▶ Do this
Pick out each line of the material below that contains the string "height", and copy those lines out in full.

▶ Material
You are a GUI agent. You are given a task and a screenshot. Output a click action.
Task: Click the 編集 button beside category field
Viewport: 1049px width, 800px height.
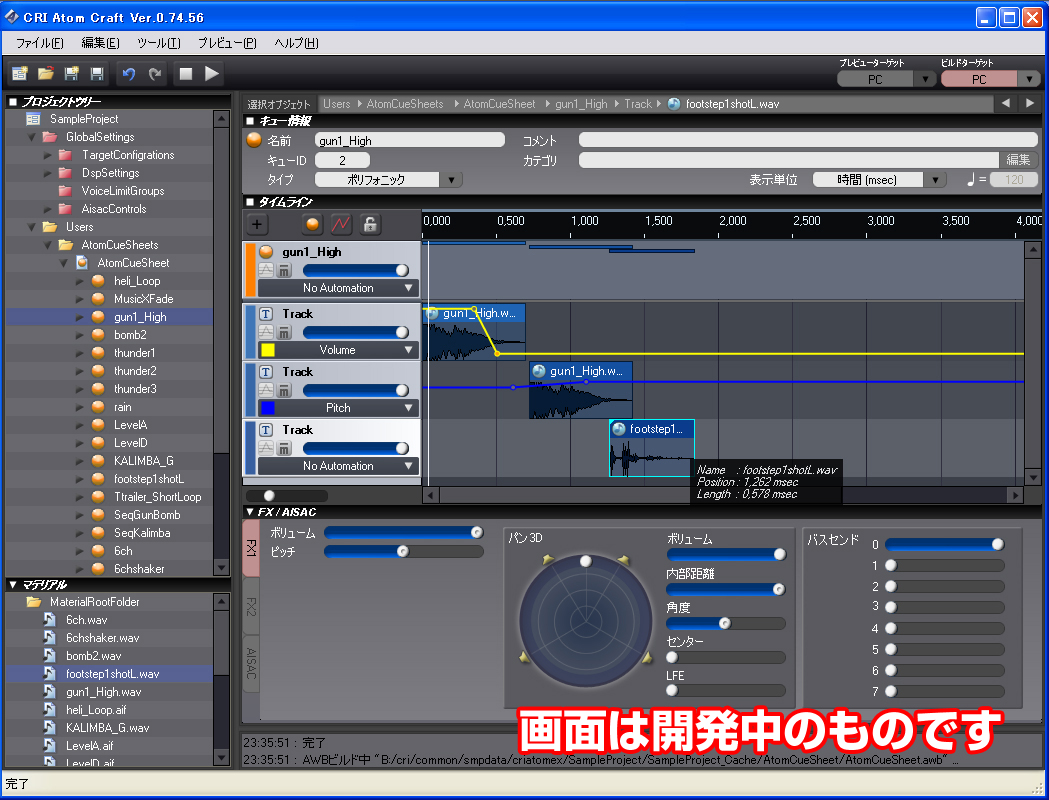click(1017, 160)
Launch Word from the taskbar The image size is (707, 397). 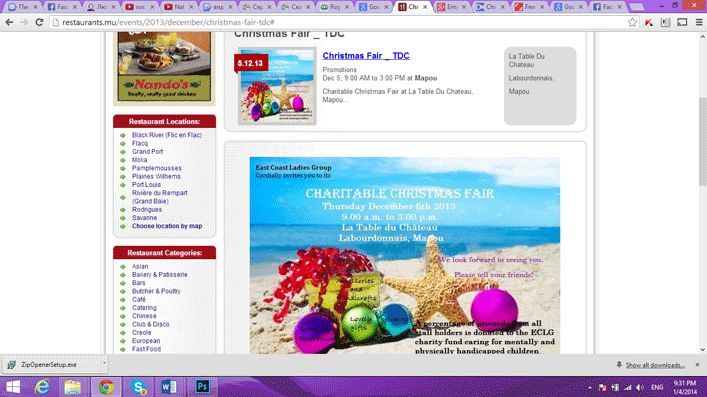(170, 387)
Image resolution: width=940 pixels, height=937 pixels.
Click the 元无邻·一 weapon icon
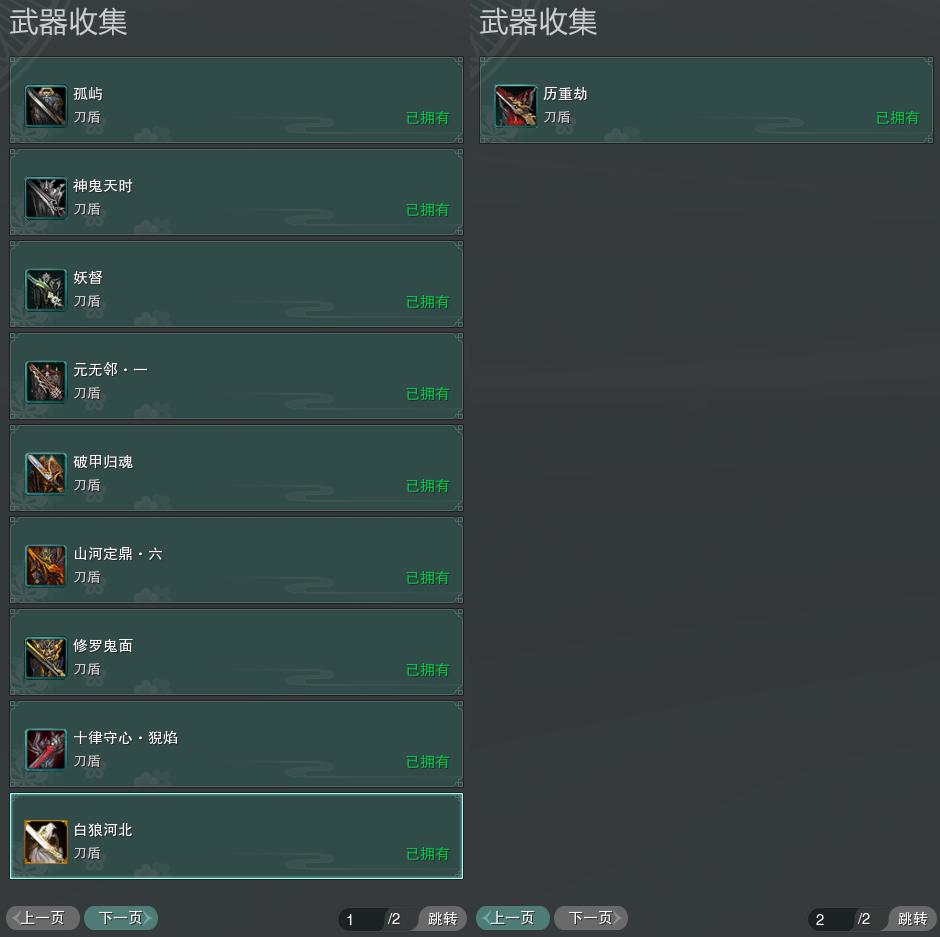tap(46, 381)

▶ Response for this exercise
Viewport: 1049px width, 800px height.
Image resolution: width=940 pixels, height=937 pixels.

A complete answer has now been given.